Ventiquattr’ore dopo, esattamente domenica, per un irridente capriccio del destino, ecco il leader siciliano del Movimento Cinque Stelle, Nuccio Di Paola, fotografato nel “bar dei pagnottisti” dove discute di rilancio politico e di ambiziosi traguardi con Maurizio Scaglione, il faccendiere di stampa e comunicazione che in un solo anno ha rastrellato da Palazzo d’Orleans affidamenti diretti per oltre mezzo milione di euro; che pesca denaro pubblico in aziende, comuni, enti e consorzi controllati dalla Regione; che riceve incarichi e “pagnotte”, chiamiamole così, non solo da Gaetano Galvagno, e Francesco Paolo Scarpinato, meloniani di prima fila, ma anche dalle punte più affilate e clientelari della Dc cuffariana: a cominciare da Ignazio Abbate, ex sindaco di Modica e presidente della prima commissione parlamentare di Sala d’Ercole; quella degli Affari istituzionali, dalla quale transitano, manco a dirlo, tutte le nomine di governo e sottogoverno.
Strano destino, quello di Nuccio Di Paola, vice presidente dell’Ars. Nel settembre del 2022 è arrivato a Palazzo dei Normanni con l’aureola del duro e puro e nei tre anni successivi non si è mai accorto delle scempiaggini orchestrate da Galvagno, suo vicino di banco, e da Sabrina De Capitani, l’ape regina degli intrighi e degli azzardi messi a punto tra i mosaici della Cappella Palatina e la stanza dorata di re Ruggero. Anzi. Di Paola, come tutti i membri dell’infausto consiglio di presidenza, ha avallato con indicibile disinvoltura tutte le tresche, gli sprechi e le manovre da basso impero con le quali Galvagno e la sua portavoce – sotto inchiesta della magistratura per corruzione – hanno spalancato le porte dell’Ars e della Fondazione Federico II alla famigerata corrente turistica di Fratelli d’Italia, una confraternita sotterranea di potere direttamente controllata dal balilla Manlio Messina, già costretto da un duro intervento dello stato maggiore di via della Scrofa a rassegnare le dimissioni da vice capogruppo di Fratelli d’Italia alla Camera dei Deputati.

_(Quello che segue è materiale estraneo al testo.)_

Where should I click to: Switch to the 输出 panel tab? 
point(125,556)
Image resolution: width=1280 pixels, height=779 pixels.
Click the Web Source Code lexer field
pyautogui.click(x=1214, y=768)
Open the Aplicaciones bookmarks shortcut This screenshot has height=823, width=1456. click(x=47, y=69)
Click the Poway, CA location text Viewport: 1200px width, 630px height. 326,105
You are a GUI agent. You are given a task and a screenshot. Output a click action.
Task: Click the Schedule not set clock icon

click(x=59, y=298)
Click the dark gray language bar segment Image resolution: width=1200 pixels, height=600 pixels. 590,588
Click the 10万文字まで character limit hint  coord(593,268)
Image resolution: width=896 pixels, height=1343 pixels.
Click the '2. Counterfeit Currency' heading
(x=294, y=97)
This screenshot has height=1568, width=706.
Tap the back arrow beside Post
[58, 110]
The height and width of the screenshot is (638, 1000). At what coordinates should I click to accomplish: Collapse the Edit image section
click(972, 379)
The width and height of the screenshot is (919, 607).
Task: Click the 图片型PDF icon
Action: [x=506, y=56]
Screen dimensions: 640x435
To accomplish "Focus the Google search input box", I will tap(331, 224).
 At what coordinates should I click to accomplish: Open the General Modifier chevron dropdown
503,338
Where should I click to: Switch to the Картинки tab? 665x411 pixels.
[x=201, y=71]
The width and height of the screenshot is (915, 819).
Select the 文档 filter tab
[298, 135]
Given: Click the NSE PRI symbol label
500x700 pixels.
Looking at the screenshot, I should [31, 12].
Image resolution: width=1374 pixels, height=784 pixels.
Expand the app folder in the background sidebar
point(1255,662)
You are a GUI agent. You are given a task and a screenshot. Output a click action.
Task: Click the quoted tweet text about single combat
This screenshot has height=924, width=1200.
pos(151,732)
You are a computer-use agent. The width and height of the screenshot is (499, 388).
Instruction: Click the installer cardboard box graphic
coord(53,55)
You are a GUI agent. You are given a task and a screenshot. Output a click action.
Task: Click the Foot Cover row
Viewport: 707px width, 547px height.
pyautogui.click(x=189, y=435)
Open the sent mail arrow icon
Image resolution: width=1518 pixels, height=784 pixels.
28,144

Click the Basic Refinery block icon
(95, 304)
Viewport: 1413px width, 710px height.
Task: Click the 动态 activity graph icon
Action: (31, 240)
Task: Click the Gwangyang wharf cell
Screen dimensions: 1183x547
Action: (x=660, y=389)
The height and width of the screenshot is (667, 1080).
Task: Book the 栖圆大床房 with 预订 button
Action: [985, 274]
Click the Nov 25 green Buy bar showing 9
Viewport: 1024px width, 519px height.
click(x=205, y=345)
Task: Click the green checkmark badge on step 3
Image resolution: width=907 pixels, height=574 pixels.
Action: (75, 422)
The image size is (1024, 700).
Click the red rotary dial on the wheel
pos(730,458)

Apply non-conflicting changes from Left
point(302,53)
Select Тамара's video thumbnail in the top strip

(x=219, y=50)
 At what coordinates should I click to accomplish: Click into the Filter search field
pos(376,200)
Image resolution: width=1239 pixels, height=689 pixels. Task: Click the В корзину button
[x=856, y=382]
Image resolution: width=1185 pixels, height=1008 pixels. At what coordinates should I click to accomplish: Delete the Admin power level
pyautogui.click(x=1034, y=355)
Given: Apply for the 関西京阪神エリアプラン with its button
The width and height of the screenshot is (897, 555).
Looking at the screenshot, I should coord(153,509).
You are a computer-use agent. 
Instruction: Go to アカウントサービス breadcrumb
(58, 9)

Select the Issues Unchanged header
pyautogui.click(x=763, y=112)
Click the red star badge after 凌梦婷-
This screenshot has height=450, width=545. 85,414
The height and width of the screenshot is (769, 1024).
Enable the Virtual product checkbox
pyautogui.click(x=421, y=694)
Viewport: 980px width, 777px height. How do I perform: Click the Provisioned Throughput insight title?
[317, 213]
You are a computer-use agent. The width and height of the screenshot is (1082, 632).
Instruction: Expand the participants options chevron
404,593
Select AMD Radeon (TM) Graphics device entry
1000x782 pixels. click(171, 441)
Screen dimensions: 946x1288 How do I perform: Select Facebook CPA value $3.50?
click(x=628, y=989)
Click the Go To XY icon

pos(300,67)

Strano destino quello dei grillini, oggi radunati sotto lo scettro di Giuseppe Conte. Erano partiti col proposito – ah, quanto velleitario – di “aprire il Parlamento come una scatoletta di tonno e di scoprire tutti gli inciuci”; ma nella scatoletta ci sono finiti loro e ora ci nuotano con la leggerezza e l’allegria dei reduci di Coblenza, cioè di quei nobili imparruccati che, finita la rivoluzione e sbaraccato il palchetto infame della ghigliottina, sono rientrati a Parigi e si sono dati anima e cuore alle feste, ai divertimenti, alla gayeté: “Nulla dimenticarono e nulla capirono”, scrissero gli storici, testimoni di quell’epoca truce e dissennata.